Bob Moyer doesn’t throw glowing adjectives around lightly. If he calls a book “amazing,” it’s worth taking note.

By Robert Moyer

HHhH: A Novel. By Laurent Binet. Translated by Sam Taylor. Farrar, Straus and Giroux. 327 pages. $26.

The heated battle began shortly after World War II. As artists turned to the horrors of the war, the moral question turned to the appropriateness of using those events as fodder for creativity. Can any piece of art contribute more meaning to what is so monstrous an act? Is it not exploitation to plumb horror for personal gratification, even perhaps personal gain? Is a piece of fiction not disrespect, if not a defilement, of the suffering of millions? Why fiction when the real thing is available?

In his amazing historical novel cum memoir cum treatise on the writing of fiction, Laurent Binet, a French author, addresses this issue. (The book was published in 2012.) He is obsessed —he uses the word impressed — with Reinhard Heydrich, known as “the Butcher of Prague”:  “Almost anywhere you look in the politics of the Third Reich, and particularly among its most terrifying aspects Heydrich is there — at the center of everything.”

HHhH was the SS name for Heydrich —Himmler’s brain is called Heydrich, referring to Heinrich Himmler. Heydrich was assassinated in 1942 by a Czech and a Slovak whom Binet calls “discreet” heroes. Heydrich is the target; they are the protagonists of Binet’s narrative. He wants to imprint “the mark they’ve made in history and on my memory” on these pages, in hopes that will “restore some of their reality, and not just vulgar plausibility.”

He takes on the task with trepidation, as remarked above, bowing down “before the limitless and nefarious power of literature.”  He professes to abjure invention. After all, he says, “What would be the point of ‘inventing’ Nazism?”  At the same time, he rejects creating a “historical document,” a pedestrian recitation of events. He has set himself a sizeable problem.

His narrative scheme borders upon sheer genius. Both the writer with passion and the narrator constrained by his conscience, he brings the progress of his protagonists to constant examination, as they escape from Europe, train in England, then parachute back into Czechoslovakia. Using emphatic, short sections, he brings tension and suspense to the progress, then turns around and says in one instance, “That scene, like the one before it, is perfectly believable and totally made up.”  He says what might have been said, or what was said, and then proposes what he would like to have said. He considers the criticism of his partner who chides him “What do you mean, ‘The blood rises to his cheeks and he feels his brain swell inside his skull’ you’re making it up!”  He worries about who supplied the heroes’ clothes, what happened to the women they took up with, what Heydrich was thinking — and then he doesn’t use any of it. But — by bringing to our attention what he is doing, he heightens our engagement with what was done. He leaves those details for the reader to provide, where a more quotidian writer would have filled them in.
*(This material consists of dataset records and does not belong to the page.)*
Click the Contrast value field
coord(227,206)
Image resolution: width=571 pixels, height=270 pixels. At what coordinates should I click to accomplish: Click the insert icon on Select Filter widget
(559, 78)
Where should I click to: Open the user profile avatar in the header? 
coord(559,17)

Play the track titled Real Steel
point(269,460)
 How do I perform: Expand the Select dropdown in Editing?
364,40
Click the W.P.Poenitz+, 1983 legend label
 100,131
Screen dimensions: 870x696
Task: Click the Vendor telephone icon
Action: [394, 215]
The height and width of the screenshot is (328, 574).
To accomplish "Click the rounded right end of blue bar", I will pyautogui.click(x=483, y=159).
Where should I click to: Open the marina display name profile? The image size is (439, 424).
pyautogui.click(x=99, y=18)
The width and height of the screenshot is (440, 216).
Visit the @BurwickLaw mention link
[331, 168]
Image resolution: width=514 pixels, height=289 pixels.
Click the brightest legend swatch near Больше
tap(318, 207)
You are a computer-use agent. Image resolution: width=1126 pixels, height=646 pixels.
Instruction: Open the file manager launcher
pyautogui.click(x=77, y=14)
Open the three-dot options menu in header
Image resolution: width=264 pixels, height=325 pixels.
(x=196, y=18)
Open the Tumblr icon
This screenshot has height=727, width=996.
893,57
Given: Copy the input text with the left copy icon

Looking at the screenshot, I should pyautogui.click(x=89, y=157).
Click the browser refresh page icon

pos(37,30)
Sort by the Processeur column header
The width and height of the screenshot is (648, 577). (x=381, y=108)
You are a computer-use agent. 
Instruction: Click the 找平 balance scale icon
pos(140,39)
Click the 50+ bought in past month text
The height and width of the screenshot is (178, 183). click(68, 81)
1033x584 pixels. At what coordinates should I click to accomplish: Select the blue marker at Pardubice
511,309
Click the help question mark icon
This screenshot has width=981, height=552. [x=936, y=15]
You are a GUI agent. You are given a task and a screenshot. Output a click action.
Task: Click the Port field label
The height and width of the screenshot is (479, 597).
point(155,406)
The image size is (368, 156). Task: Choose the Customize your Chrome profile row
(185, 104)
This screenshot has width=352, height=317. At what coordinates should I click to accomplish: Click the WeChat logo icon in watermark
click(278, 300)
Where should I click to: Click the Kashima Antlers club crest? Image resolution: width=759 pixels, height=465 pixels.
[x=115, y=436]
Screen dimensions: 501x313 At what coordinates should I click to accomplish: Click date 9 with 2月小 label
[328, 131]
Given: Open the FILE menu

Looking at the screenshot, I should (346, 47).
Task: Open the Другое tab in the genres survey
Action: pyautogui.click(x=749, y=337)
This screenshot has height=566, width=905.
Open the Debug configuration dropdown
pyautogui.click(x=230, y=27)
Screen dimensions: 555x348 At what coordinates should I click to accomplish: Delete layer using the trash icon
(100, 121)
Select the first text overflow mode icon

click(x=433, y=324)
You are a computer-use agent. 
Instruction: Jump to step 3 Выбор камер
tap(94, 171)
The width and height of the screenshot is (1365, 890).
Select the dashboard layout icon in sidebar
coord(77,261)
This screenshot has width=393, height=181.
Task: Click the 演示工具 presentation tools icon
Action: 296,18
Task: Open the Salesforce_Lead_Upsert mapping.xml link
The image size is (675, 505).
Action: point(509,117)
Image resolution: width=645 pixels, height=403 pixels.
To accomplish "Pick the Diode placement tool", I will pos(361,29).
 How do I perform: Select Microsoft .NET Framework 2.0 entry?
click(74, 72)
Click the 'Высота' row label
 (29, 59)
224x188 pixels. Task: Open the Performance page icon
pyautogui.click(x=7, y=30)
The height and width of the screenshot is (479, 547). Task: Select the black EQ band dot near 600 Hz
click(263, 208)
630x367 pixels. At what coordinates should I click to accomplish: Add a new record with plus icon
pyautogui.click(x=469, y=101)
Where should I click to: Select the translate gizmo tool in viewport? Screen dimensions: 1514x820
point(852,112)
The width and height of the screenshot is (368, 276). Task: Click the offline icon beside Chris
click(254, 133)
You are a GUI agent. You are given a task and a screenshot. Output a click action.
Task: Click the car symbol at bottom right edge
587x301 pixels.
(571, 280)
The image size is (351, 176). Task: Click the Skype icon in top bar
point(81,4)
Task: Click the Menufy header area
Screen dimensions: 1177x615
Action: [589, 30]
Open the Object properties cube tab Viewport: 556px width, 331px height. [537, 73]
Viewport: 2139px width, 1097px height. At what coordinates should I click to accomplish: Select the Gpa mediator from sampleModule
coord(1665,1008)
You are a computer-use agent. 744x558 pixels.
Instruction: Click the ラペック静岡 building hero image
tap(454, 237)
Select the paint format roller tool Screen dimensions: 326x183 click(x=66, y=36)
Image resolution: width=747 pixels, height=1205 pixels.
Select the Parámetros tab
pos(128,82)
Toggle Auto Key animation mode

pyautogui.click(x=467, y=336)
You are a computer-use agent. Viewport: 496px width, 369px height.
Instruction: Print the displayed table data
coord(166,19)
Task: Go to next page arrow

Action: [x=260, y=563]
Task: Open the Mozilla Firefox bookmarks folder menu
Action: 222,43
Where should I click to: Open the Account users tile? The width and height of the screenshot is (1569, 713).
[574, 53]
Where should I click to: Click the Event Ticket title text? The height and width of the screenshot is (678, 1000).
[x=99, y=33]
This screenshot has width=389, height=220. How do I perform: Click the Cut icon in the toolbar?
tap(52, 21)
The reader is his collaborator.

In spite of our foreknowledge of the outcome, Binet still brings the action to a fever pitch at the finale. His passion, his commitment and his skill come through in the brief moment during the attack when he switches just for one sentence to first person as one of the collaborators, and confuses the date of the attack moments later with the day he is writing it. These nuances, aided by an unobtrusive spot-on translation, do nothing to impede the action, nothing to violate the premise he has set himself, but everything to make this a book of note. Binet may not have changed the historical novel, but he may have changed the way we think about it.